Step 5. List of variable names
Instead of providing Mplus with a dataset containing variable names, you instead direct Mplus to a file without names and give the names within the code. To make this easier, we can save the variable names quickly from SPSS by copying them from the Variable View window and pasting them into a new text editor or directly into an Mplus input file.
We are now ready to read our data into Mplus. In the code below, we indicate the location of the .csv file we saved (NOTE: Mplus limits input lines to 80 characters, so a lengthy pathname may cause an error.) and indicate listwise deletion should be used in the analysis, just as we did in SPSS. We paste our list of variables in the Variable: block after Names are. In the next line, we indicate which values should be considered missing in each variable. Lastly, we indicate Type = basic in the Analysis: block so that the output includes summary statistics that allow us to check that the data was read in correctly. Below the code, we have printed some of the output that can be used to 1) make sure our missing values were correctly entered and 2) check the variable means.

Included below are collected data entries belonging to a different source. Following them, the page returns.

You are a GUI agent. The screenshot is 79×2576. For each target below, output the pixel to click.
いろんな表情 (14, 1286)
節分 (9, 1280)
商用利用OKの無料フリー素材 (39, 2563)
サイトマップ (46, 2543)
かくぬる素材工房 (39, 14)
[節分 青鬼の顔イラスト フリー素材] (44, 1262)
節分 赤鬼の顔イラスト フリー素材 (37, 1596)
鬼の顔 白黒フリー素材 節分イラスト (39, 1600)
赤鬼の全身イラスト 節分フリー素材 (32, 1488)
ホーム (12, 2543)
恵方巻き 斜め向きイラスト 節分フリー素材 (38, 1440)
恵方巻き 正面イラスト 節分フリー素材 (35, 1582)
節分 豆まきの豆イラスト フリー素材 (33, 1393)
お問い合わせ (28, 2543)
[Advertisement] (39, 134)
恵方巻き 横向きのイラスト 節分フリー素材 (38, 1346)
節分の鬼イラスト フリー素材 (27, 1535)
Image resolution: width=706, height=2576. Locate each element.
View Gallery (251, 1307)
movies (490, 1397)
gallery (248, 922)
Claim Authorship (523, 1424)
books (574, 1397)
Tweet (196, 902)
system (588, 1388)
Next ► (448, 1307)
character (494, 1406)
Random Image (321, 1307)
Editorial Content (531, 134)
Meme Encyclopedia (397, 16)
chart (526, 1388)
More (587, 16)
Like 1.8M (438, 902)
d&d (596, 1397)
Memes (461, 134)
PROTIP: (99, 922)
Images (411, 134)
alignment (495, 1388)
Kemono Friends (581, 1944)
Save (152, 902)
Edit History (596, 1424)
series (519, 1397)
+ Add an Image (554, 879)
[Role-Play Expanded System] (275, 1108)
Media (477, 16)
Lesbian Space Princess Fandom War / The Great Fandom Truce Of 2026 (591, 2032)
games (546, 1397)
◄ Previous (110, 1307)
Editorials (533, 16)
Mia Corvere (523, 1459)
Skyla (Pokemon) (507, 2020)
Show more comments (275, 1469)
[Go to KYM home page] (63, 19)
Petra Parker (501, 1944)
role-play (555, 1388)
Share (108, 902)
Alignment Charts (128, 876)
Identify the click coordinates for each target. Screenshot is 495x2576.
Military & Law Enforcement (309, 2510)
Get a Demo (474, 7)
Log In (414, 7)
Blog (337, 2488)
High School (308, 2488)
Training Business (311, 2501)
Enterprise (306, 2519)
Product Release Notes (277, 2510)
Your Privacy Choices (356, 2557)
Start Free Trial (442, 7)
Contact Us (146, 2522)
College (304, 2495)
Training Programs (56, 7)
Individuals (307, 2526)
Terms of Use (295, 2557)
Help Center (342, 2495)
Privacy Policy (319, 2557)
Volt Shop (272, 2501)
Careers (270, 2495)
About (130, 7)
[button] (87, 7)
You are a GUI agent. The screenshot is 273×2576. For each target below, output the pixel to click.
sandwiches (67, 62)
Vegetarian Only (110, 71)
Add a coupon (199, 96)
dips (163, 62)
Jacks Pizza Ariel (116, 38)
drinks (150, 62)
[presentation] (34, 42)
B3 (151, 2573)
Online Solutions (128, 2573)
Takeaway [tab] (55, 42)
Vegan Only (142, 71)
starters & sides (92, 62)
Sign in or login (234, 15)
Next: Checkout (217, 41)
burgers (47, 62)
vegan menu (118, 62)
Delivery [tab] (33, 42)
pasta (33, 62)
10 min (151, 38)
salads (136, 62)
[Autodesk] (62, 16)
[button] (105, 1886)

Title: Entering data from .csv file Data: File is "D:/data/sample.csv"; Listwise = on; Variable: Names are id female race ses schtyp prog read write; Missing is race (-9) ses (-99) schtyp (-999) read (-9999) write (-99999); Analysis: Type = basic; INPUT READING TERMINATED NORMALLY < ... output omitted ... > SUMMARY OF MISSING DATA PATTERNS MISSING DATA PATTERNS (x = not missing) 1 2 3 4 5 6 7 FEMALE x x x x x x RACE x x x x x x SES x x x x x x SCHTYP x x x x x x READ x x x x x x WRITE x x x x x x MISSING DATA PATTERN FREQUENCIES Pattern Frequency Pattern Frequency Pattern Frequency 1 194 4 1 7 1 2 1 5 1 3 1 6 1 < ... output omitted ... > SAMPLE STATISTICS Means FEMALE RACE SES SCHTYP READ ________ ________ ________ ________ ________ 1 0.552 3.412 2.062 1.165 52.485 Means WRITE ________ 1 53.149
We can compare these missing data patterns and means to our summaries from SPSS. In both datasets, we have 194 complete cases and our variable means match.